Source data -
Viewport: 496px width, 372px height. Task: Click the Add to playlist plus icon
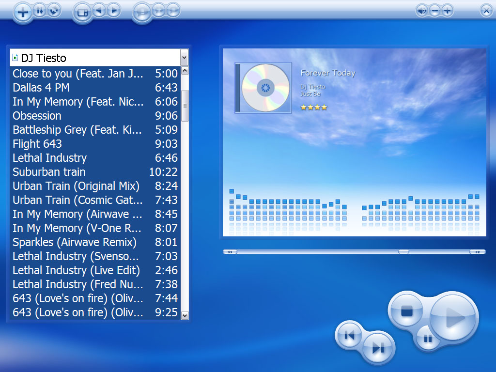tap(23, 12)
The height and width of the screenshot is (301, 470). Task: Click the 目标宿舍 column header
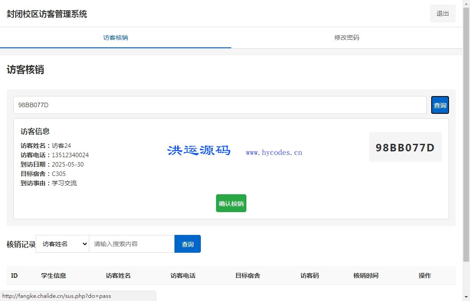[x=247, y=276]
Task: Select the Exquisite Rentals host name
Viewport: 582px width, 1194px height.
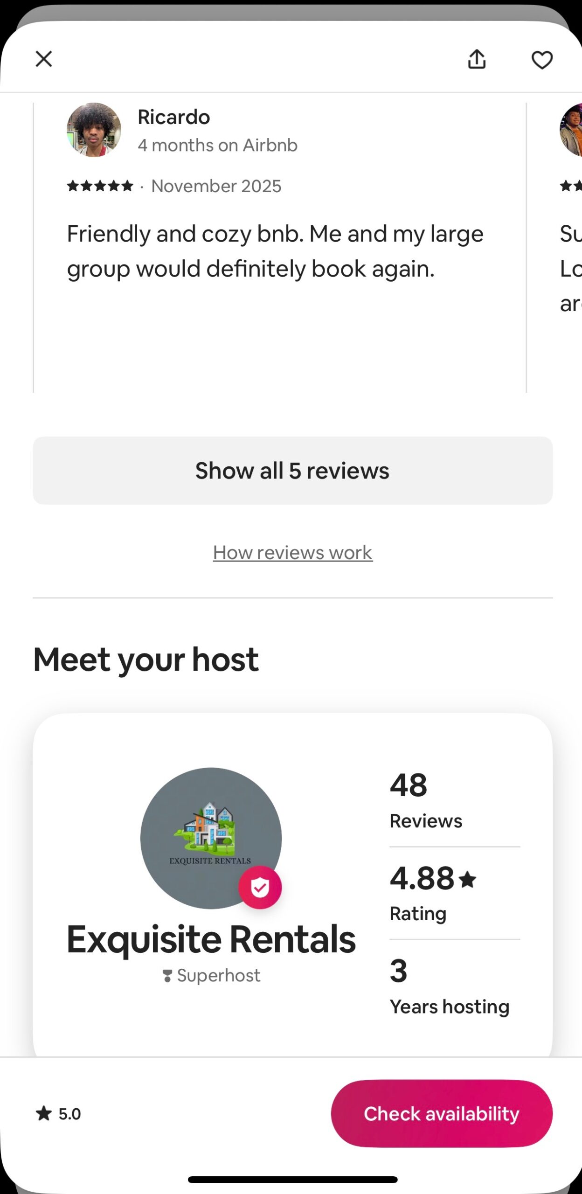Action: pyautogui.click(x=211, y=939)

Task requirements -
With pictures excluded, output the listing above exactly as it stands.

Completed exercise -
Viewport: 496px width, 372px height. Task: Click the Add to playlist plus icon
tap(23, 12)
The height and width of the screenshot is (301, 470). Task: Click the 目标宿舍 column header
[x=247, y=276]
Task: Select the Exquisite Rentals host name
Viewport: 582px width, 1194px height.
Action: pyautogui.click(x=211, y=939)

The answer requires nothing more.